The picture opens with domestic bliss – Hutter gets dressed while his sweet wife Ellen plays with a kitten. But a discordant note is introduced almost immediately when Hutter’s employer, the sinister, gurning Knock reads a letter written in occult symbols. Count Orlok has invited Hutter to the ‘land of ghosts’ to negotiate a deal for property in Wisborg. Hutter is amused, but Ellen senses doom.
Hutter’s journey to Castle Orlok is the stuff of countless subsequent films: friendly peasants who turn sullen and scared when he mentions his destination; a coach driver who refuses to go an inch further. Forbidding mountains, lonely paths and crumbling bridges lead inexorably towards the heart of darkness, with a mounting sense of dread. By the time Hutter reaches the decaying castle, the joke has worn very thin.
But what he finds is truly horrific. Orlok is a genuinely uncanny creature. A hook nose, huge ears, vicious fangs and claws. Max Schreck moves oddly – as if the angular, disconcerting scenery of Caligari has been distilled into human form. Orlok is introduced in the guise of a coach driver, taking Hutter in a hearse the final miles of his journey. Orlok’s watchful, hungry eyes assessing the man. Next, he flits towards Hutter on the threshold of the castle, like a spider approaching a fly. Every time he’s glimpsed, it’s horrific – from the moment Hutter finds him watchfully waiting outside his door; when he discovers him sleeping in a crypt; when Orlok stacks his coffins for the trip to Wisborg; appears as a kind of spectral vision on the boat to Wisborg, and when he rises, impossibly, from a coffin to wipe out the boat’s crew. He remains one of the most uniquely unsettling monsters in all of horror cinema.

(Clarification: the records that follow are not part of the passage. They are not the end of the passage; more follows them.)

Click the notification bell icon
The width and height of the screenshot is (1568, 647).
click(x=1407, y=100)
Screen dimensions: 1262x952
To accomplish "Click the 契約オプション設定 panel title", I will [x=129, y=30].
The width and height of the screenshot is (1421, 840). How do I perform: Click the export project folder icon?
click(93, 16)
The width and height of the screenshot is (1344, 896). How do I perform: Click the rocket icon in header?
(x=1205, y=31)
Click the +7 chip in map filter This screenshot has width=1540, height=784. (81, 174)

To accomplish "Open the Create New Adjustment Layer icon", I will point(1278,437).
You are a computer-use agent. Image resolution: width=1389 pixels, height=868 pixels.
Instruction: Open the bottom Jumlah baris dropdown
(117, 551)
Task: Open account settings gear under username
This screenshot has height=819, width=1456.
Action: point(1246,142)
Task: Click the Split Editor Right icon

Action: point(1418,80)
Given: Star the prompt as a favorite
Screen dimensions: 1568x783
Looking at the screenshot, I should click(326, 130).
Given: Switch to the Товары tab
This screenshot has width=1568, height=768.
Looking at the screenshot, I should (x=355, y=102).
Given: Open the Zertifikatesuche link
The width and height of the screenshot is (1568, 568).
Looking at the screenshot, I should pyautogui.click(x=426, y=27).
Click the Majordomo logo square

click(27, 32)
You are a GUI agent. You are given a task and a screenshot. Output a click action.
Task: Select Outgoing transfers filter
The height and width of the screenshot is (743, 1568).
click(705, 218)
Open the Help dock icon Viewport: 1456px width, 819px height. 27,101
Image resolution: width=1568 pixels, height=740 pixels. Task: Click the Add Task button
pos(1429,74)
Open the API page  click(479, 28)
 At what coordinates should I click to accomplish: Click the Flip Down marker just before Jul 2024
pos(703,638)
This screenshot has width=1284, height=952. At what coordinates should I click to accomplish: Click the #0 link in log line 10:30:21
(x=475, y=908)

Orlok is a force of nature: the idea of pestilence and death personified. Where he travels, plague follows; rats swarm and death comes swiftly. He moves across Europe like a grisly shadow – in the years after the war and the flu epidemic, in a way that must have been horribly relatable to the audience. The midsection of the movie is structured as a race against time: as Orlok approaches Visborg by sea, Hutter races to meet him over land.
While the hero and villain make their way to a showdown, the film’s ineffectual Van Helsing substitute, Professor Bulwer, piles on the metaphor by teaching his students about the fly in the Venus fly trap. The implication is that vampirism exists in nature. But the metaphor is misleading, because Venus is a goddess and Orlok is the fly in her honey trap. Ellen’s the ultimate hero of the movie, sacrificing herself by letting Orlok feed on her until the cock crows and he is destroyed; his castle left in ruins and the horror finally dispersed: the kind of abrupt restoration of normality that became the stock in trade of the Universal and Hammer Draculas. But as the first and greatest of all the Dracula adaptations, and the source of so much of the iconography and rhythm of genre cinema Nosferatu stands as the early high water mark in the history of horror.